# start of Passage to read

Then comes the dessert platter laden with a wide selection of pithy nuggets of wisdom, to be savoured one at a time. Some examples from the Humility chapter are: “Humility frees us from the burden of perfection,” “Education is the seedbed of humility,” and “Natural gifts are made to be given, cannot be denied, and are the deepest kind of humility.”
In reading Chittister, one is treated to a remarkable confluence of form and substance. When a pointed observation is made, her sentences are short and strong: “Beware the temptation to find yourself perfect.” However, in reflecting upon more ineffable notions such as the transcendence of God, Chittister’s prose takes on a more imaginative and poetic tone: “But in the end, as the soul matures, it is the yearning itself for Everything, for the Fullness of Life, that saves us.” Taken together, Chittister’s writing is like a beating heart: a rhythm and flow that is responsive to the demands of the text.

# end of Passage to read

> _Exercise instructions_:
**a)** According to the review of Chittister's writing, from which chapter are the sample nuggets of wisdom taken?
**b)** Continue the review of Chittister's writing, picking up after its final sentence.

# start of Data section

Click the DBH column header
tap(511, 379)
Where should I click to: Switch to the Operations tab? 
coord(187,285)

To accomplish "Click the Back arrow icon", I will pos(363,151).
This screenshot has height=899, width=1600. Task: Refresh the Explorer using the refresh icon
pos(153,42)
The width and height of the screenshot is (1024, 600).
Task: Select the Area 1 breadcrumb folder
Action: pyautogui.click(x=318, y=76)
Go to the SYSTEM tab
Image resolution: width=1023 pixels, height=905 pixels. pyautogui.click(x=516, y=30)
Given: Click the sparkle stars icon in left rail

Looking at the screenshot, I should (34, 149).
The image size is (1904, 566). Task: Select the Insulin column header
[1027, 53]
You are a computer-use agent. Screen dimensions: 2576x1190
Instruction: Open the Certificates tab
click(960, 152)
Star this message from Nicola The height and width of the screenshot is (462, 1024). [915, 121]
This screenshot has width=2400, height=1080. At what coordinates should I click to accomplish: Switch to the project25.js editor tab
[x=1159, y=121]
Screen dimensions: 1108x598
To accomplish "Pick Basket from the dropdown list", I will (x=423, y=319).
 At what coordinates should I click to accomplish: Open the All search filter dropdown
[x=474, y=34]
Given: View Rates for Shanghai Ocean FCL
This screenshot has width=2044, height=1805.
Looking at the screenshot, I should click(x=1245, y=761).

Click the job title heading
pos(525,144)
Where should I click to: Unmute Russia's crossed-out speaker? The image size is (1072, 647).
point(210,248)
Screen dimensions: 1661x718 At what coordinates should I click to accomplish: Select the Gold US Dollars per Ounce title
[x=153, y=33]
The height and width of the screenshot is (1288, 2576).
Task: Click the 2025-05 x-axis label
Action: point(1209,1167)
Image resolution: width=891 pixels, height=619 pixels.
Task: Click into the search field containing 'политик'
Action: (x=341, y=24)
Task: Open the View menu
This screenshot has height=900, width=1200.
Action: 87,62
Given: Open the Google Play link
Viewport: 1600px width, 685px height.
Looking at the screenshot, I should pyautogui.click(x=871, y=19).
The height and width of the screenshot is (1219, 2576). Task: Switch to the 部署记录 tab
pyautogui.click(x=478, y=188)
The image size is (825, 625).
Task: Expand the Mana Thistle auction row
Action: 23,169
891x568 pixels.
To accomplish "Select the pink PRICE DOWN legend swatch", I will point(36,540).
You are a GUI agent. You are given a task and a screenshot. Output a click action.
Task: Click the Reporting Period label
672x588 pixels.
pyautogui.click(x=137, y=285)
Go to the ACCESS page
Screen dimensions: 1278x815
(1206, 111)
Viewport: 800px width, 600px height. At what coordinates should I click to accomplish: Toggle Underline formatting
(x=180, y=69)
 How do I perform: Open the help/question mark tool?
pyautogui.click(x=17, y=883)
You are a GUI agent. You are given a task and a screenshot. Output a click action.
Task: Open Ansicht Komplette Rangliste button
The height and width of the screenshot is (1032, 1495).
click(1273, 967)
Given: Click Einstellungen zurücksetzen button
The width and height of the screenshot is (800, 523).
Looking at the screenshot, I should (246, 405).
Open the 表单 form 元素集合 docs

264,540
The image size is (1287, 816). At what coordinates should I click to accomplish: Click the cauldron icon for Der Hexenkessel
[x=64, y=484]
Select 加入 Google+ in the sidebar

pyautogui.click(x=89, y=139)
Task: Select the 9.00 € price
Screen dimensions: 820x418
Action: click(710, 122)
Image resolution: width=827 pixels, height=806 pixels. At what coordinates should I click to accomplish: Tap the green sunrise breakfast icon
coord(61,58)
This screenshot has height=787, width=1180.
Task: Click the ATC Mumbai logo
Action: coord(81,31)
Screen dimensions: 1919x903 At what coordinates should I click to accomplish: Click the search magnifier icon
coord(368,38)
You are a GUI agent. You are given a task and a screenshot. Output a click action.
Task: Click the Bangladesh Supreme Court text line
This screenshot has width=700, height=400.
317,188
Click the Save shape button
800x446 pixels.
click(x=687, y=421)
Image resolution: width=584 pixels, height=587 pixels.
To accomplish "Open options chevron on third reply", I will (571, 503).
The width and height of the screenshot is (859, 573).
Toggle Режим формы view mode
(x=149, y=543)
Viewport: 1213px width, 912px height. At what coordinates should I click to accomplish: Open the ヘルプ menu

# end of Data section

> _Answers to the exercise_:
**a)** They come from the Humility chapter.

**b)**
Our Holy Yearnings may be seen as an example of effective evangelization for this day and age. Chittister speaks with a voice that is never preachy; rather, she encourages the reader to enter into the deeper caverns of the soul and so discover the divine indwelling. In other words, her approach is to awaken what is universally present in humanity, what some have called “the Christ within.” Grounded in a fine-tuned awareness of the realities of today’s world, Chittister communicates with a high degree of authenticity and clarity, announcing the gospel to a spiritually hungry humanity.